The Thrill of Aviation Photography [A Photo Journal]

Aviation photography is one of the most challenging genres of photography. But, it can also be the most rewarding and exciting. I consider myself a novice. So, this post doesn’t offer tips or creative techniques for better aviation photography. Instead, it’s a photo journal from some of the Aero India Air Shows I have attended. If you’re keen to see photos from my travel adventures, please take a look at Part 1 and Part 2 to (re)discover the joy of flying.

As a little girl, my house was in the same line as the runway of Bangalore’s HAL airport. So, I grew up to the sound of loud, jet engines land and take off. Additionally, my father always shared great stories of aviation. Needless to say, I fell in love with airplanes.

In this post, I present to you 4 images that took my breath away. I invite you to sit back, relax, and enjoy the visuals (and the stories)!

The Skycats on the Catwalk

The Scandinavian Airshow is a professional, airshow team. Aerobatic flying is one thing. Wing walking takes the thrill to an altogether new level! Even as I captured photo after photo of the dare-devil stunts of these wing walkers, I realized that this was not for the faint hearted. Their grace, agility, and variety of manuevers left me awestruck and with my jaw hanging open.

What on earth (or in flight) is Wing Walking? It is a series of ‘acrobatic stunts performed on the wings of an airborne aircraft as public entertainment.’ Just reading that makes me realize that you have to be a little crazy to do that for a living.

Picture this: The plane is flying at approximately 150 mph (240 km/hour). It is an open cockpit. The pilot flies at an altitude of approximately 1500 feet and sometimes, much lower.  While the plane is still flying, the amazing wing walkers perform a sequence of headstands, loops, rolls, and even the Catwalk. I can’t even imagine the wind pressure they experience, especially during cross winds. Not only do these women execute their moves to perfection, they wave, smile, and blow kisses for the spectators. I have one word to describe their act: wow!

The Yakovlevs Aerobatic Team 

The Yakovlevs Aerobatic Display Team is based in the United Kingdom. “…18 years. 6 aircraft, 2000 hours of display, delighting 2 billion people across 4 continents…” That is monumental, to say the least. The aircraft used by the team includes the Russian-made  Yak-50 and the Yak-52 (trainer).
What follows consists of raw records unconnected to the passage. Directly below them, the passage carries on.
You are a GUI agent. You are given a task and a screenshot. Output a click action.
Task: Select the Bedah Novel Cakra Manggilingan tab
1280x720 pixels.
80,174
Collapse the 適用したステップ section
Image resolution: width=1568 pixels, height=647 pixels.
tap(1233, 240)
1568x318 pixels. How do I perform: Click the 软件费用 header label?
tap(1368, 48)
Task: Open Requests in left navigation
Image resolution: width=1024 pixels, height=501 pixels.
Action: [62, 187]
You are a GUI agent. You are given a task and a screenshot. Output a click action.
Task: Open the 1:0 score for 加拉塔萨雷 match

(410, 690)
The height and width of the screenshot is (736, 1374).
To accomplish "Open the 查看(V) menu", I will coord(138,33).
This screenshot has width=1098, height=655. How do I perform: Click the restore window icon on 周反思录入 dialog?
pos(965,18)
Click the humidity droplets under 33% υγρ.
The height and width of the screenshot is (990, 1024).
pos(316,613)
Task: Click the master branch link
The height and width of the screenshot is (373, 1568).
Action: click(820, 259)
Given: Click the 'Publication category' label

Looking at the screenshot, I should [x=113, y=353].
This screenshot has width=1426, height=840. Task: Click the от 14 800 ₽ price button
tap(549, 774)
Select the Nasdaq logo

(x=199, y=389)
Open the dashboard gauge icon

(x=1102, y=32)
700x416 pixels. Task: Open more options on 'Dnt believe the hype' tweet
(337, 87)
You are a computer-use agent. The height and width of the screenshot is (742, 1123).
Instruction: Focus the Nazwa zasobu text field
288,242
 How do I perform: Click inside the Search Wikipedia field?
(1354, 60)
Be still, my heart, I said to myself while this breathtaking maneuver unfolded in front of me. Like poetry in motion, the pilots effortlessly guided their machines into these remarkable loops. Another reason I love aerobatics flying is the presence of smoke generators on aerobatic planes that leave visible trails and ‘type’ patterns in the sky.

So, what makes aerobatics or formation flying exciting (for spectators) and hazardous (for the crew)? Flying, of any kind, is not risk free. Formation flying adds so much more complexity when compared to a routine flight. You need specialized training, thousands of flying hours, aircraft handling skills, and a good understanding of other pilots, their experience and personality.

Before I move on to the next picture, here’s trivia for you: Did you know that the Yak-50 can actually pull 9G and has a climb rate of 5,000 ft per minute? If that is not staggering, I don’t know what is!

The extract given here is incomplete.